La directive sur le droit d’auteur et les droits voisins doit être transposée au plus tard le 7 juin 2021. Il en est de même de la directive CabSat. La France a décidé d’aller vite. Certaines dispositions ont été insérées dans le cadre de la prochaine loi sur l’audiovisuel dont le fameux article 17 portant sur le dispositif de responsabilité des fournisseurs de services de partage de contenus en ligne. Les autres dispositions devraient être transposées concomitamment, par voie d’ordonnance. Le calendrier est serré ; il est régulièrement reporté. Les textes devaient être encore récemment publiés au printemps 2020. Mais c’est désormais le mois de juillet qui est évoqué. Et l’échéance est ambitieuse.

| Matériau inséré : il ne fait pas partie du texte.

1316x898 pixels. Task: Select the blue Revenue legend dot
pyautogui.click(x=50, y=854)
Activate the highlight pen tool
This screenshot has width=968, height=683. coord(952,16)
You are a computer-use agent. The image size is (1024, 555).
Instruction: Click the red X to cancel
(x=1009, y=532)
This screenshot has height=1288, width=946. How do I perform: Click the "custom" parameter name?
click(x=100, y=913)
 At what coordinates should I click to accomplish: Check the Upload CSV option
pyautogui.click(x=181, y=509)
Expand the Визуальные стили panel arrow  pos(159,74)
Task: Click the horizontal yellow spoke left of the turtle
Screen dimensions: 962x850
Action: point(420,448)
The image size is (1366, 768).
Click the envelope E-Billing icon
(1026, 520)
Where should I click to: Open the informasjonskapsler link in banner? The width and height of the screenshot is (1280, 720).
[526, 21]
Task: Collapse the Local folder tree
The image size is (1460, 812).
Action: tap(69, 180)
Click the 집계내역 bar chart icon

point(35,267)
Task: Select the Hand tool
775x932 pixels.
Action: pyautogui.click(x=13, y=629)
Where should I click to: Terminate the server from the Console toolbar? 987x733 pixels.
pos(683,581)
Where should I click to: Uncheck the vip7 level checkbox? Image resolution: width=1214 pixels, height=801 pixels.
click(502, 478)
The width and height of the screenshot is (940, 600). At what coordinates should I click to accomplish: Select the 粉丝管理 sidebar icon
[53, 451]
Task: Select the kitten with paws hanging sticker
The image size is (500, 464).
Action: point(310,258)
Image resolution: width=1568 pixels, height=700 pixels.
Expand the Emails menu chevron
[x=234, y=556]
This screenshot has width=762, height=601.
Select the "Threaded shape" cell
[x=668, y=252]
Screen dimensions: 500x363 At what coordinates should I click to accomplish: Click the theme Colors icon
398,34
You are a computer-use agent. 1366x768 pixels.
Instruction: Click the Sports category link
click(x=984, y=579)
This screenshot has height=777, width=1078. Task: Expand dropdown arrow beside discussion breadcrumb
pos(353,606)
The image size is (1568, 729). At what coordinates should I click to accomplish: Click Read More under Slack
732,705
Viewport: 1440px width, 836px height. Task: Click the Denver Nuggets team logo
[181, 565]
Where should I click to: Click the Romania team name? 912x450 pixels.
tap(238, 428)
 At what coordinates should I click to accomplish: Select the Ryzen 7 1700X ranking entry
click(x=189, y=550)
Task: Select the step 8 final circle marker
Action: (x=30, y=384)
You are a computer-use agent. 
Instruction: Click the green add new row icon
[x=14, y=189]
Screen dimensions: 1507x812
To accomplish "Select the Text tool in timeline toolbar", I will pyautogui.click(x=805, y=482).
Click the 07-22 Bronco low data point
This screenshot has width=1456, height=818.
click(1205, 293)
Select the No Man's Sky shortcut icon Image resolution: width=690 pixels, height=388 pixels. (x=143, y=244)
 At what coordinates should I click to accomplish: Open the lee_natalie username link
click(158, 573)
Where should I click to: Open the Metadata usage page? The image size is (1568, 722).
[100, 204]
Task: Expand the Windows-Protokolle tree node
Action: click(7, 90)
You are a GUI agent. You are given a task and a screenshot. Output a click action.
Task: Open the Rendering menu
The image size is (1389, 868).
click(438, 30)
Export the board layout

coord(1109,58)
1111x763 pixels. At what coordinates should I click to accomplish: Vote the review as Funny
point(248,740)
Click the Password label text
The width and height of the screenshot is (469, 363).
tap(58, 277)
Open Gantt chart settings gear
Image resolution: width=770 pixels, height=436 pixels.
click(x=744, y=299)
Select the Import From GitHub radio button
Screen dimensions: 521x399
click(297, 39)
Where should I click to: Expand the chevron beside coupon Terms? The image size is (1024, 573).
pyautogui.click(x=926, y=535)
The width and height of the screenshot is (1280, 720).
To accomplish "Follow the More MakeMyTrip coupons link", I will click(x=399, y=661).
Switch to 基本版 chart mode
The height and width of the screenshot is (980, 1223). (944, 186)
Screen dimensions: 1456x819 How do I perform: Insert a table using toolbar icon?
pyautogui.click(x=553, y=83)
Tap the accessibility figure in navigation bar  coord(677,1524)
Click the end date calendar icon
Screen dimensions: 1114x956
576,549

Cette échéance sera-t-elle tenue ? A vrai dire peu importe, ce qui compte, c’est la méthode. A l’exigence de droit, nous rappellerons donc l’exhortation de non-droit du doyen Carbonnier. « Et ce serait déjà un beau résultat si nos hommes de gouvernement consentaient à prendre conseil de quelques maximes, inspirées de l’hypothèse et pourtant raisonnables, telles que Ne légiférez qu’en tremblant, ou bien Entre deux solutions, préférez toujours celle qui exige le moins de droit et laisse le plus aux mœurs ou à la morale ». Avant de légiférer, il faut donc réfléchir d’abord beaucoup. Nous avons essayé d’y contribuer… un peu et en toute indépendance.